I don’t have strong evidence that DNA evolution has been slowing down in bacteria. I presented both evidence and explanation why it has been slowing down in eukaryotes. That is all that matters for this post; because the point of referring to DNA evolution in this post has to do with how efficiently evolution uses information in the production of intelligence. Eukaryotes are more intelligent than bacteria.
So I’ve read the paper. According to it, and it seems very plausible to me, we have some reason to suspect we seriously underestimate number of SDA families, and most widely distributed SDA families are most likely to be known (those often happen to occur in multiple groups), and less widely distributed families are least likely to be known (those often happen to be one group only).
The actual percentage of shared SDA families is almost certainly lower than what we can naively estimate from current data. I don’t know how much lower. Maybe just a few percent, maybe a lot.
Not mentioned in the paper, but quite obvious is huge amount of horizontal gene transfer happening on evolutionary scales like that (especially with viruses). It also increases apparent sharing and makes them appear older than they really are.
Third effect is that SDA family that diverged long time ago might be unrecognizable as single family, and one that developed more recently is still recognizable as such. This can only increase apparent age of SDA families.
So there are at least three effects of unknown magnitude, but known direction. If any of them is strong enough, it invalidates your hypothesis. If all of them are weak, your hypothesis still relies a lot on dating of eukaryote-prokaryote split.
Imagine you have 100 related organisms in a bag with PRO written on it. You take 10 and put them in a bag with EUC written on it.
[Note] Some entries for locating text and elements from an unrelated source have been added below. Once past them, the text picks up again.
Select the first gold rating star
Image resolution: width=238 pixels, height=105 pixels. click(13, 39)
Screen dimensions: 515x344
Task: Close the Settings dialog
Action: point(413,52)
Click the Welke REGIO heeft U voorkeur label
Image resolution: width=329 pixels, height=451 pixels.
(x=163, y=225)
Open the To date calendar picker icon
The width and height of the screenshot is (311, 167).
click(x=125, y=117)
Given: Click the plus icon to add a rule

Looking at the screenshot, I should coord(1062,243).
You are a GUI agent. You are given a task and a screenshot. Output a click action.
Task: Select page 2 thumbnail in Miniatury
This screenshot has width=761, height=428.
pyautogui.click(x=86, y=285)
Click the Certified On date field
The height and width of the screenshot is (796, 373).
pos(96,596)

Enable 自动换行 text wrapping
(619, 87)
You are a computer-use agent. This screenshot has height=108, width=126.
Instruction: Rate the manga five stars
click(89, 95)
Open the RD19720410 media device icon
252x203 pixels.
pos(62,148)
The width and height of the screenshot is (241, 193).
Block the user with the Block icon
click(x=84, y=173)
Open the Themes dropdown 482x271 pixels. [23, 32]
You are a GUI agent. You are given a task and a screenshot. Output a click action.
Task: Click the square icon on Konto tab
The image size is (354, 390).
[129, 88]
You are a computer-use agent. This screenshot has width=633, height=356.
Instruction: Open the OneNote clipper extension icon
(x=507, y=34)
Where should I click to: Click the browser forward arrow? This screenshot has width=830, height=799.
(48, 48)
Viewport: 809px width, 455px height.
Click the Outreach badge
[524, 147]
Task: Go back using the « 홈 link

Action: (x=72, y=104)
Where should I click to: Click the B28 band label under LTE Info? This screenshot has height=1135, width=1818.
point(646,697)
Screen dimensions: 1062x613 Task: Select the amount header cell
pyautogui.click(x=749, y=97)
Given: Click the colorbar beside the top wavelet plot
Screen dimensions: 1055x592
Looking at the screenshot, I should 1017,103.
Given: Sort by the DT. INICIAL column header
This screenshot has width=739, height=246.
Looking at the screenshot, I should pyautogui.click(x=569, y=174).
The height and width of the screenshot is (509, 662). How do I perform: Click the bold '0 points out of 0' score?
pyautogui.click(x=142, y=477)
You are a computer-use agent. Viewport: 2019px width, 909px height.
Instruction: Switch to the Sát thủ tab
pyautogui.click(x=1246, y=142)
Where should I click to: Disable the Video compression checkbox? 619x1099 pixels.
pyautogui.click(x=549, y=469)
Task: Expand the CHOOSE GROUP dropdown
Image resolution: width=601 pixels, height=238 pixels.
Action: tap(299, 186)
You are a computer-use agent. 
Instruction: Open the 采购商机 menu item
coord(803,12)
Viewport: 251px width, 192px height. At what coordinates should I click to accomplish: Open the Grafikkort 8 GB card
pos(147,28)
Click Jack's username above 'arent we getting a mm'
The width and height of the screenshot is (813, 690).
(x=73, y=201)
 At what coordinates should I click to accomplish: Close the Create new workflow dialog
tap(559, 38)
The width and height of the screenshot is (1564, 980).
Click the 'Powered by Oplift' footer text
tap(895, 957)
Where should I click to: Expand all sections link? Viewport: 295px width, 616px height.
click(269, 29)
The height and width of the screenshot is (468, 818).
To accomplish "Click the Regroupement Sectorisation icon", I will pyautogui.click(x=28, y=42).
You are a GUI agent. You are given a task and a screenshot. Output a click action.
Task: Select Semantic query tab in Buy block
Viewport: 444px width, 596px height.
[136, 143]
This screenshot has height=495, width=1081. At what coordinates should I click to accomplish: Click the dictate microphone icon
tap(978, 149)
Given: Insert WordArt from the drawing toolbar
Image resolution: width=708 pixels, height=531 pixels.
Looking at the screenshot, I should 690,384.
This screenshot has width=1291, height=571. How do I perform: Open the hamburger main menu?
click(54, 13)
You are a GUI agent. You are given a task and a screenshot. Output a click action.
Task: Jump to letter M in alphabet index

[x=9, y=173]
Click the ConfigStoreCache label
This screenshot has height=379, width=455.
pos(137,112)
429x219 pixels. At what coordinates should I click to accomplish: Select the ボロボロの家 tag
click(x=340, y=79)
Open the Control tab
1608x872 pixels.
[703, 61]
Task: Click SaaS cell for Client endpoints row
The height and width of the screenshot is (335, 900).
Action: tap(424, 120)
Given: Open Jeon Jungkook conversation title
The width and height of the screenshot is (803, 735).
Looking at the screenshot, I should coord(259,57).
Then you sequence everything—and calculate what fraction of the total number of genes are found in both bags—and you come back with 64%.
That this is less than 100% doesn’t represent the genomes in the EUC bag changing. It just means that you selected a small sample from the PRO bag. Choose 5 and the figure would have been smaller. Choose 50 and the figure would have been bigger.
At least 3.7 billion years ago, then.
I too was talking about information in DNA. The number of species influences the quantity of information present in the DNA of an ecosystem—just as rolling a dice 100 times supplies more information than rolling it once.